Piggybacking on the already well-established MRC/UVRI long-running study of HIV, we surveyed 8,000 rural Ugandans on their lifestyle (such as smoking, physical activity, and diet), physical measurements (such as obesity, blood pressure and cholesterol), and took blood samples (for tests such as for cholesterol and genetic analysis).

This was not an easy feat. Imagine trying to measure someone's height and weight on uneven, unpaved ground, or explain to participants what you plan to do when there isn't a local word for blood pressure. How do you ensure that adequate follow-up medical care is given to those identified with health problems in a setting where no national guidelines exist on how to treat high cholesterol and the only suitable healthcare facilities for some conditions are far away and expensive? There may be challenges to doing high quality large-scale NCD research in a low-resource setting, but it is possible! During my time in Uganda I learnt the importance of working together with collaborators, local staff, local leaders, and the community, in order to overcome such challenges together.

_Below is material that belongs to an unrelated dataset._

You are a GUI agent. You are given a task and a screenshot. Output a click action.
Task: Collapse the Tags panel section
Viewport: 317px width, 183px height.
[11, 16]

All collaborators put a lot of emphasis on ensuring that everyone was well informed, enthusiastic, and engaged in what we were trying to achieve.

Disease risk

We successfully finished the study in 2011 and I then settled back into a slightly chillier life in Cambridge. I have since been seeing what the data has to tell us. I'm focusing on social determinants of risk factors such as smoking, obesity, blood pressure, and cholesterol, as well as evaluating how we define disease 'risk' for African populations. Are the tools we use to identify those at increased risk of diabetes or cardiovascular disease really internationally applicable? For example, what does it mean to be obese for Africans? Will they have the same level of risk of disease for a given amount of body fat as those of European descent? We continue to have a strong working relationship with our collaborators in Uganda (and indeed others across Africa) and research on a wide-range of topics is on-going.

I am very excited by the opportunity to work in such a new and growing area of research. This global health work has allowed me to merge my academic background in molecular medicine with my experience in international development. Ultimately I hope that this work can help to inform healthcare policy and prevention programmes, allowing Africa to achieve healthy and prosperous social and economic development.